Although 26 years has passed since HIV-1 was identified as the causative agent for AIDS, the percentage of people living with HIV has steadily increased as new infections occur each year and as HIV treatments extend life. An estimated 33 million people were living with HIV in 2007. Most of the current drugs in use for the treatment of AIDS work by combination targeting of the enzymatic activities of the HIV reverse transcriptase and/or protease (HAART, highly active anti-retroviral therapy) and/or gp41. These treatments remain expensive and are often not well- tolerated by patients. Because of the emergence of drug-resistant virus that commonly occurs as the result of classical HIV treatment, there remains a great need to continue the search for alternative therapies that target other essential viral activities. Thus, the development of new drugs with novel mode of action is of utmost urgency. We propose to develop inhibitors of protein-RNA interactions that are absolutely essential for the HIV life cycle-excellent targets widely recognized by the community. TAR and RRE RNAs are well-conserved noncoding sequences in the viral genome with defined targetable structures. Targeting these RNA structures is attractive because the affect virus-specific interactions that could potentially lead to specific inhibition of viral replication, with possibly minimal side effects on other cellular functions. Additionally, this strategy can result in a lower incidence of drug resistance since the regulation of HIV-1 transcription requires the interplay of both viral and cellular components. We have recently reported that branched peptides are good selective ligands for HIV-1 TAR. We propose to carry-out the screening of combinatorial libraries of short branched peptides. This is accomplished with specific aim 1, wherein a larger library of diversified branched peptides and borono-branched peptides is synthesized. Because the major challenge in targeting RNA is imparting selectivity to a particular sequence/structure, a highly stringent screening assay is necessary. This is also addressed in Aim 1. We recognize that during a high throughput screening assay, false positives are possible and that an RNA binder does not necessarily indicate perturbation of the desired protein/RNA interaction.

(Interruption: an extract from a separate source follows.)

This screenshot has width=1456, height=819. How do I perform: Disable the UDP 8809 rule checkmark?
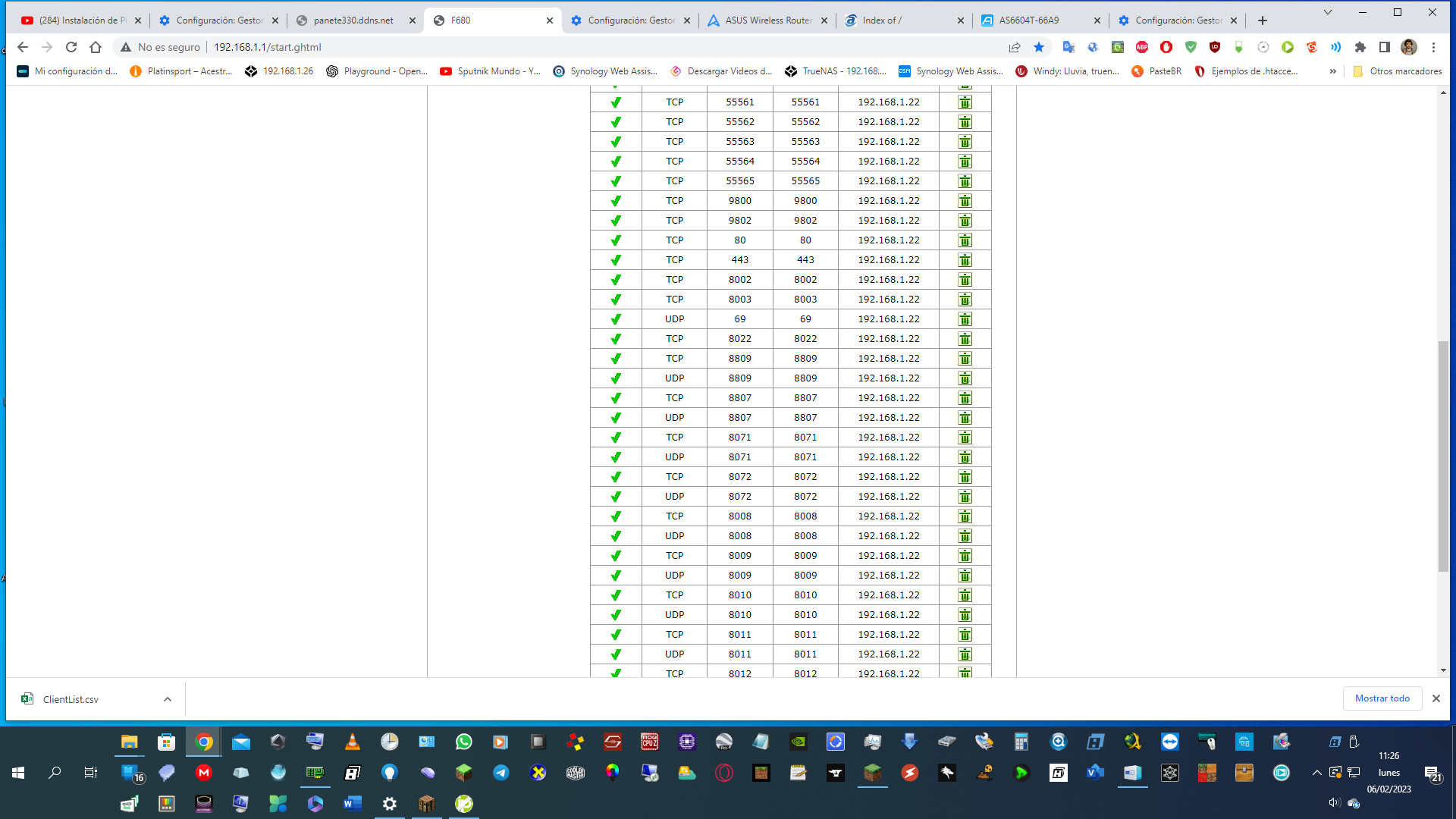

In aim 2, we use a series of cell based assays to test the inhibitory activities of hit branched peptides against HIV-1 Tat/TAR and Rev/RRE interactions. Additionally, we investigate the selectivity as well as possible cytotoxicity of branched peptide inhibitors.
The proposed research aims to discover and develop medium-sized molecules that selectively inhibit the interaction of protein-RNA interactions that are absolutely essential for HIV-1 viral replication. If successful, these molecules will be the next generation drugs with novel mode of action as anti-HIV therapy.